* **Prompt**: Scan the entries below line by line and state how many lines contain the string "post", giving only the number.

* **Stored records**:
_ _ _ _ _

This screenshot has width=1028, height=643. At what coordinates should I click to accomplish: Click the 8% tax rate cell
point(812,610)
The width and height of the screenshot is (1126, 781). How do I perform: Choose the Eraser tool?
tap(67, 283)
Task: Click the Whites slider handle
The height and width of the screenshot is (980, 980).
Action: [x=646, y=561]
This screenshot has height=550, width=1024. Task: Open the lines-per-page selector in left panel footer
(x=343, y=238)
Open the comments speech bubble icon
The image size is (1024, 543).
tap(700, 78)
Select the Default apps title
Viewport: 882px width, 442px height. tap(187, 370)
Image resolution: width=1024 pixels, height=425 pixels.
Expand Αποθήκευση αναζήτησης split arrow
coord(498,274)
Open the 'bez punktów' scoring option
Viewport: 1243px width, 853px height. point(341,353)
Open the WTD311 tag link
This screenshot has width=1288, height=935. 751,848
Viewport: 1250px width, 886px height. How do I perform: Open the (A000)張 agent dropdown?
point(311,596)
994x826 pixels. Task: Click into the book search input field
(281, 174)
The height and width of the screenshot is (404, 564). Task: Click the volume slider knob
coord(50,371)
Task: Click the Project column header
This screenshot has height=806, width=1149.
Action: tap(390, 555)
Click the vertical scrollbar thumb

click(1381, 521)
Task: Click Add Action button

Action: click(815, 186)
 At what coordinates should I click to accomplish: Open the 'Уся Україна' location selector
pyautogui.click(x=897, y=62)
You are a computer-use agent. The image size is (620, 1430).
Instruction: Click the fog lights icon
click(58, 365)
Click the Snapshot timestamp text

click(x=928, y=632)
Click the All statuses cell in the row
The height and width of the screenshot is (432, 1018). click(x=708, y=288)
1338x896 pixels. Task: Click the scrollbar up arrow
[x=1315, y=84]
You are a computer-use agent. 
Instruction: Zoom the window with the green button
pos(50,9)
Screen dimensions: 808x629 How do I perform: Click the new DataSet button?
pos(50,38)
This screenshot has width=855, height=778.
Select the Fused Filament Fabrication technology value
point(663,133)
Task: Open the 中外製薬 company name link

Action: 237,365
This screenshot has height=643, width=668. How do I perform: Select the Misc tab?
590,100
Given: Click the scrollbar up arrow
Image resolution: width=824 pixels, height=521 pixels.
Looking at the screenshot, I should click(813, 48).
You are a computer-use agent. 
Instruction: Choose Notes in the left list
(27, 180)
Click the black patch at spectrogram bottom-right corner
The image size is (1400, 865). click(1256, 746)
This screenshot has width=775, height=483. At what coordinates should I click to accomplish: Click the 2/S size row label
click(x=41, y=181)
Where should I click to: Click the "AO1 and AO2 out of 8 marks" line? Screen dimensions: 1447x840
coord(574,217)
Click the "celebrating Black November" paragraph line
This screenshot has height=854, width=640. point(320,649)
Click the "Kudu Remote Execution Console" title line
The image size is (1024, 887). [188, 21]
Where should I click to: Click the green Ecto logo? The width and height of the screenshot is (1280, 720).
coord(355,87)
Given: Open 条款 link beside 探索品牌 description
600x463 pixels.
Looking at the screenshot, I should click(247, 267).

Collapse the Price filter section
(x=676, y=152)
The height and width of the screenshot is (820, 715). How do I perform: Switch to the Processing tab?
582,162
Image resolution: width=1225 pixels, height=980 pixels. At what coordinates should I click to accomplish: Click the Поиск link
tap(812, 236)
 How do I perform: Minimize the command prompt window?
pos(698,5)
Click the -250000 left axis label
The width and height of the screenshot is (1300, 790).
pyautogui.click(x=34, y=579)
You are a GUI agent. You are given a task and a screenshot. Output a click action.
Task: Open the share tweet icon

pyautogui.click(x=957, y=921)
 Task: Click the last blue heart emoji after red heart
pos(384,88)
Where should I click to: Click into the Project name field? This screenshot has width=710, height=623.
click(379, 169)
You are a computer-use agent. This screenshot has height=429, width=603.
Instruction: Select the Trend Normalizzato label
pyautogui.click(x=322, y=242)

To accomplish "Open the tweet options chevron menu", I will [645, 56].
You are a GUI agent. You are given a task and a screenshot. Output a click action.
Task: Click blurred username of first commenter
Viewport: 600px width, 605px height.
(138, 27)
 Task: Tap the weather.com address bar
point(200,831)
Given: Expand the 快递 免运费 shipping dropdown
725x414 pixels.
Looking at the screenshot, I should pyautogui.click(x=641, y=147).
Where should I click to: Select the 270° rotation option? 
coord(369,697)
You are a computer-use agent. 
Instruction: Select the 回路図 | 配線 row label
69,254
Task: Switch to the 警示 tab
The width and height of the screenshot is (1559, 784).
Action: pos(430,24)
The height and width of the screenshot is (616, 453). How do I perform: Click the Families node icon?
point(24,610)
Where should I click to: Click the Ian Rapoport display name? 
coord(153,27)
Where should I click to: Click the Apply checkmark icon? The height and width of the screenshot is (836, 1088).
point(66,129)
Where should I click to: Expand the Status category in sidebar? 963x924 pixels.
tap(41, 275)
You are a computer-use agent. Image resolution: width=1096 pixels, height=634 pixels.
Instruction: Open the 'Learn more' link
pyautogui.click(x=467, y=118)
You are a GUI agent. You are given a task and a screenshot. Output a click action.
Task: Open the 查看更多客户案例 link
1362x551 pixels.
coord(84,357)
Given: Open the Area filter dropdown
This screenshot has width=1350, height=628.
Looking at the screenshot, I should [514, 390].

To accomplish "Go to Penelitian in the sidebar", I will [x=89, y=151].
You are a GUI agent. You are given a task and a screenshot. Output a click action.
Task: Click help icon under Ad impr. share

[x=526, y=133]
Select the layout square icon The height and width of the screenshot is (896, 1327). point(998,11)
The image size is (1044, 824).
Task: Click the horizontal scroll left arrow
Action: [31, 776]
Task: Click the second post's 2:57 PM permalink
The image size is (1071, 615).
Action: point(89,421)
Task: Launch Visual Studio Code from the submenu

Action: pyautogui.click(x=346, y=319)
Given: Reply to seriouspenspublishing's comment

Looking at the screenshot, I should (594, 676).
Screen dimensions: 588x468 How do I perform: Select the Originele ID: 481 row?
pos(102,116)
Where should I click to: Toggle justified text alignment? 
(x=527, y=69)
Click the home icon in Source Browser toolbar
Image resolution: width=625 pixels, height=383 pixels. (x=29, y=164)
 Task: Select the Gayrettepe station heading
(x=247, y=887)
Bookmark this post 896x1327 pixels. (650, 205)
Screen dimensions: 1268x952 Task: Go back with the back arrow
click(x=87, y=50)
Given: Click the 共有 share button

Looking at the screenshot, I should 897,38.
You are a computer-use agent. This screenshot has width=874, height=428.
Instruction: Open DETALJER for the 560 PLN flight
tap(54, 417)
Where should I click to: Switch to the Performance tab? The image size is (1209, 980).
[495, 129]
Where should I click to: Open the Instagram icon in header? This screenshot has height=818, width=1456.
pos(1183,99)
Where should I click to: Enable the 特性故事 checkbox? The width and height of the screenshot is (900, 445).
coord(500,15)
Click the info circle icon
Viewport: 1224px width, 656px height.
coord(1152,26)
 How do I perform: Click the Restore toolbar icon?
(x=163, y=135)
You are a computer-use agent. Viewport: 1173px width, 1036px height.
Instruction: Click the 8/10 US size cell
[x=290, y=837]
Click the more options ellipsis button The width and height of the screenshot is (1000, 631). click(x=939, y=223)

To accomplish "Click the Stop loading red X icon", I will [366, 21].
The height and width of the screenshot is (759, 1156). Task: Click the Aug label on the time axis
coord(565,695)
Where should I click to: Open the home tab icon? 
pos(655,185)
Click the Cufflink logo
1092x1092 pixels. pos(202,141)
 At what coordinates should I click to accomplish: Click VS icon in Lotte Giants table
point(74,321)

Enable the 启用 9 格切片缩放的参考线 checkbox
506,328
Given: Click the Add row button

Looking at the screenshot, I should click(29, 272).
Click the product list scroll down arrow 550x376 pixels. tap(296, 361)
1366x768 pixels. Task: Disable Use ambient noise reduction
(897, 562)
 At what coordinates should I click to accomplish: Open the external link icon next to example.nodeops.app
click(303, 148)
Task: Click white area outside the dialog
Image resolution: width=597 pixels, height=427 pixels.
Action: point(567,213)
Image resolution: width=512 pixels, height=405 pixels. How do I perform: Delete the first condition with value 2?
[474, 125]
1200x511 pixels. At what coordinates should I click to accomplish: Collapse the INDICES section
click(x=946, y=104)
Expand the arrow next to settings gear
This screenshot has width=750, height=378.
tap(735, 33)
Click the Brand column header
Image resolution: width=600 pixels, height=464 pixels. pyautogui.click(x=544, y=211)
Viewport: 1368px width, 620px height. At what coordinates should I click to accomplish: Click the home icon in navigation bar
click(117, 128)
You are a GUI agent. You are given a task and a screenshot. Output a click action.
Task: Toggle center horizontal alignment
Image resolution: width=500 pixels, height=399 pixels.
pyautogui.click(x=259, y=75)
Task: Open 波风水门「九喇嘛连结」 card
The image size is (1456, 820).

_ _ _ _ _

* **Answer for this exercise**: 2